Tout a commencé dans le cadre d’une œuvre pastorale menée par la paroisse de Santa Maria del Camino. Des personnes vivant avec le VIH, dont beaucoup étaient sans domicile, se tournaient vers l’église pour obtenir du réconfort, des conseils et de la nourriture. L’idée a fait son chemin, selon laquelle les personnes les plus marginalisées avaient besoin d’un soutien mieux structuré. La fondation et le foyer Buen Samaritano ont été créés il y a 15 ans, avec pour objectif plus large de contribuer à bâtir une société sans discrimination, sans préjugés et sans stigmatisation.

« Je pense qu’il est nécessaire de mettre en avant la dignité de l’être humain et de respecter autrui, puisque nous sommes tous, comme le dit la Bible, le temple de l’Esprit Saint… chacun d’entre nous », explique le Père Escobar. 

Depuis sa création, le Buen Samaritano a accueilli plus de 300 résidents. La combinaison entre soutien spirituel et traitement médical est fondamentale. En stimulant leur foi, les patients deviennent progressivement plus optimistes, plus « enthousiastes » en prenant leurs médicaments et plus confiants dans la réussite du traitement.   Selon le directeur du Buen Samaritano, les facteurs les plus significatifs qui nuisent à l’observance du traitement sont le manque de soutien et la peur des préjugés.

« Parce qu’elles ont peur d’être rejetées et de subir des discriminations, ces personnes gardent tout pour elles et n’en parlent pas avec leur famille ou d’autres personnes », explique-t-il.

En réaction directe à ce problème, une branche de la fondation a été développée spécialement pour aider les personnes vivant avec le VIH qui habitent avec leur famille mais disposent de ressources limitées. En plus de la nourriture et des médicaments, Buen Samaritano propose aussi une sensibilisation et une formation à destination des proches de ces personnes, pour renforcer leur capacité à apporter un soutien moral à ceux qu’ils aiment.

Par ailleurs, la fondation va au-delà des soins et du traitement du VIH en appuyant les actions de prévention par l’intermédiaire de séminaires et d’interventions auprès des enfants, des jeunes, y compris ceux qui sont exposés au risque, et des adultes. L’an dernier, leurs programmes de prévention ont touché plus de 4 500 personnes. Leur programme d’information pour la jeunesse plaide pour « une éducation sexuelle avec des valeurs » dans les établissements d’enseignement secondaire.

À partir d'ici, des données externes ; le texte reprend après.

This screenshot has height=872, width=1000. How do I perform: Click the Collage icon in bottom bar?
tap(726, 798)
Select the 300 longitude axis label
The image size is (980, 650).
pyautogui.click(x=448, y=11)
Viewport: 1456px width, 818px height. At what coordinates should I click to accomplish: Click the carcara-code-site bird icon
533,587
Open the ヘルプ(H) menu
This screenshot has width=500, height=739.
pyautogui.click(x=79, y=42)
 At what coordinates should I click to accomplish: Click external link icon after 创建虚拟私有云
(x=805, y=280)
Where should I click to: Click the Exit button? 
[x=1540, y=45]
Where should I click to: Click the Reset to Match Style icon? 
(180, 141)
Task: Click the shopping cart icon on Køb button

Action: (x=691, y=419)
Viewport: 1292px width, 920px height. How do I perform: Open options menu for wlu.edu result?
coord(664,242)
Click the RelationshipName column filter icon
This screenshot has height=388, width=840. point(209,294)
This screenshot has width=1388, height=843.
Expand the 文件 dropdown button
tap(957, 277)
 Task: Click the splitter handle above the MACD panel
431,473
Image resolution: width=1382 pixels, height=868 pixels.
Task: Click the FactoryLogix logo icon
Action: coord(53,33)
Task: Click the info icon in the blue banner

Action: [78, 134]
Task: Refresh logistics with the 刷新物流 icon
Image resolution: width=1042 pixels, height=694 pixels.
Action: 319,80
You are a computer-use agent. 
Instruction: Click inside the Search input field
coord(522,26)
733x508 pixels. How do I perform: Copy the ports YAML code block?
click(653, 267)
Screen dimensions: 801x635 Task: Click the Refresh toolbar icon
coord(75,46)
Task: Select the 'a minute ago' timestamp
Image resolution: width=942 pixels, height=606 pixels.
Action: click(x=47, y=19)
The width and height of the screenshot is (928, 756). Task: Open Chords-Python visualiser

L’ONUSIDA est partenaire du Buen Samaritano depuis de nombreuses années, en l’aidant à négocier l’approvisionnement en médicaments antirétroviraux auprès du Ministère de la Santé, ainsi que pour les actions de visibilité et de sensibilisation.

Le travail du Père Domingo auprès des personnes défavorisées vivant avec le VIH au Panama démontre l’incroyable capacité des communautés religieuses à construire des ponts, non seulement en termes de traitement et de soins, mais aussi pour éliminer la stigmatisation et la discrimination et favoriser la prévention.

La fondation apporte une précieuse contribution à la communauté, au pays et à la riposte au sida. Au Panama, le nombre de personnes vivant avec le VIH est estimé à 25 000. Le pays a enregistré d’importants progrès en matière de traitement et de baisse de la mortalité. Trois quarts (76 %) des personnes diagnostiquées au Panama étaient sous traitement fin 2017 et on dénombrait moins de 1 000 décès dus au sida. Cependant, avec un nombre estimé à 1 600 nouvelles infections cette année, la nécessité d’un renforcement des initiatives de prévention est évidente. Pour le Père Escobar, le défi requiert une mobilisation générale.

« Nous devons tous sentir et comprendre que la tâche de prévention est un défi de nature transversale », explique le prêtre. « Elle doit être présente au sein des familles, dans les politiques publiques, auprès des enfants, pour la jeunesse et dans l’œuvre pastorale. Le problème concerne tout le monde, et nous pouvons tous contribuer ».